→ REQUIRED WORK
Output the data in full. Keep every word exact and exclude the pictures.

→ DATA EXTRACT
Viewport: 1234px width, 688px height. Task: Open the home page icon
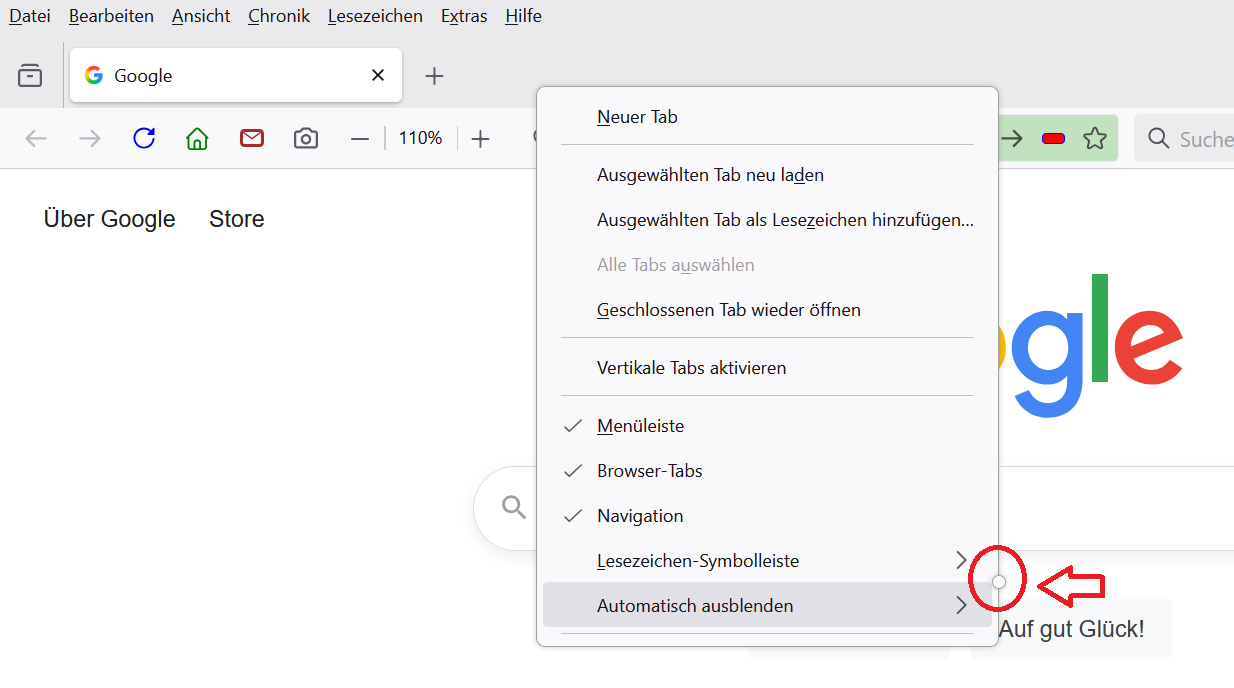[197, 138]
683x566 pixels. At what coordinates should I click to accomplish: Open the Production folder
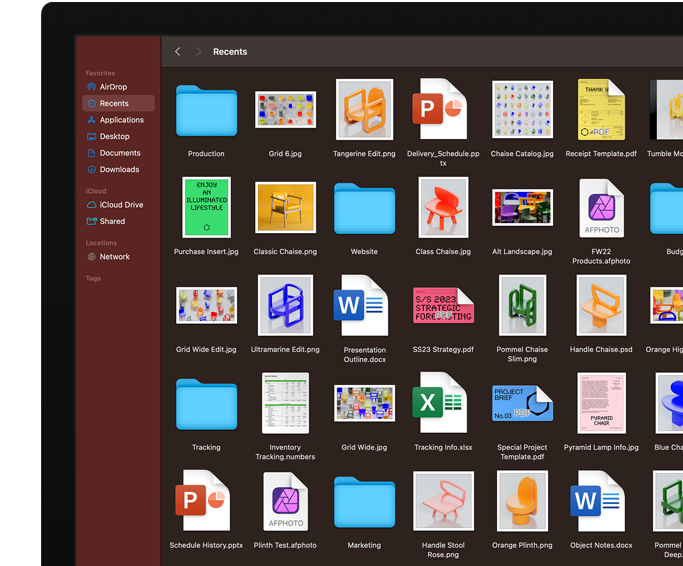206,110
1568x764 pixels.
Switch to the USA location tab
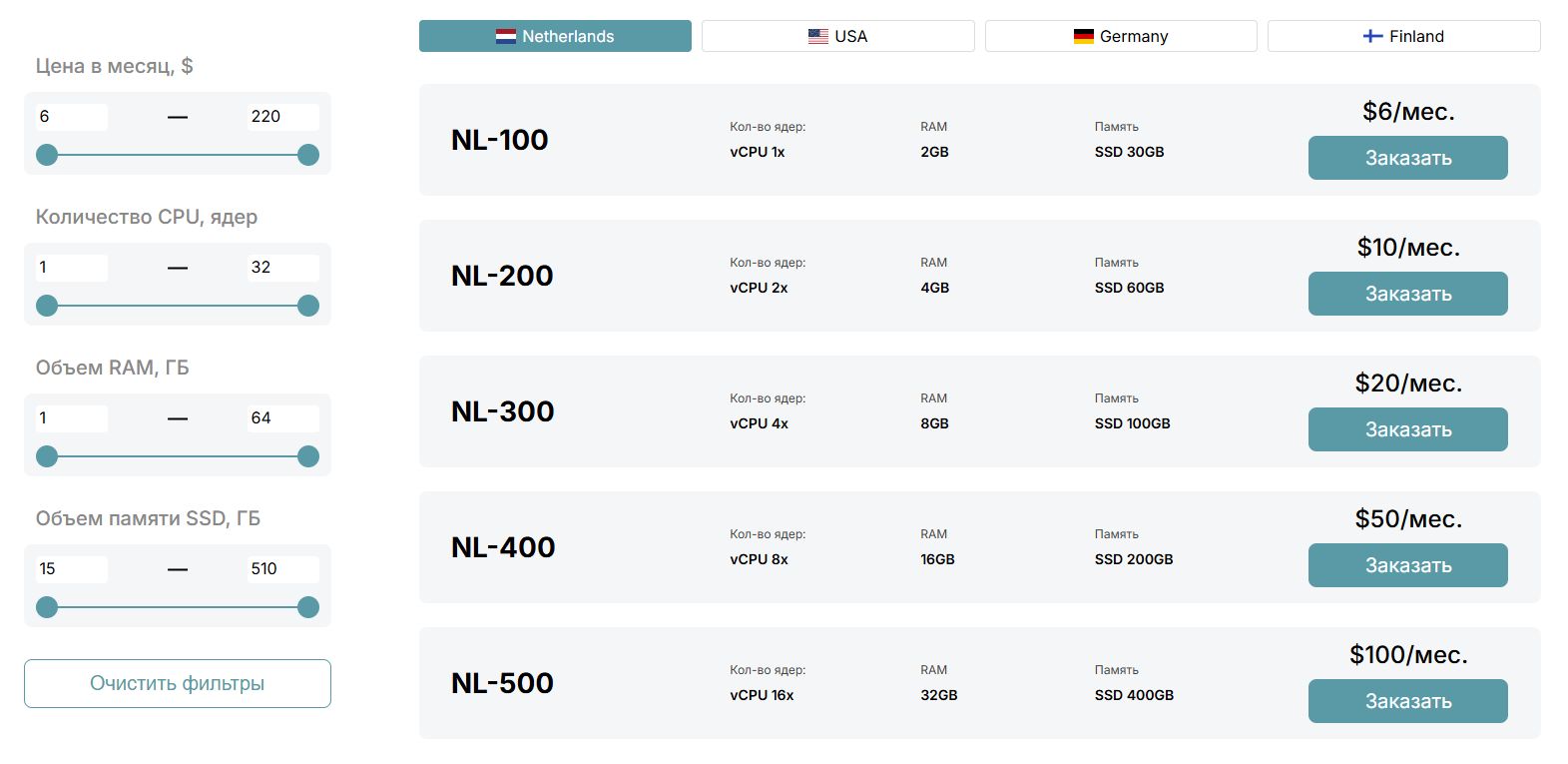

→ OUTPUT
Viewport: 1234px width, 688px height. Task: Open the home page icon
[197, 138]
683x566 pixels. At what coordinates should I click to accomplish: Open the Production folder
206,110
1568x764 pixels.
Switch to the USA location tab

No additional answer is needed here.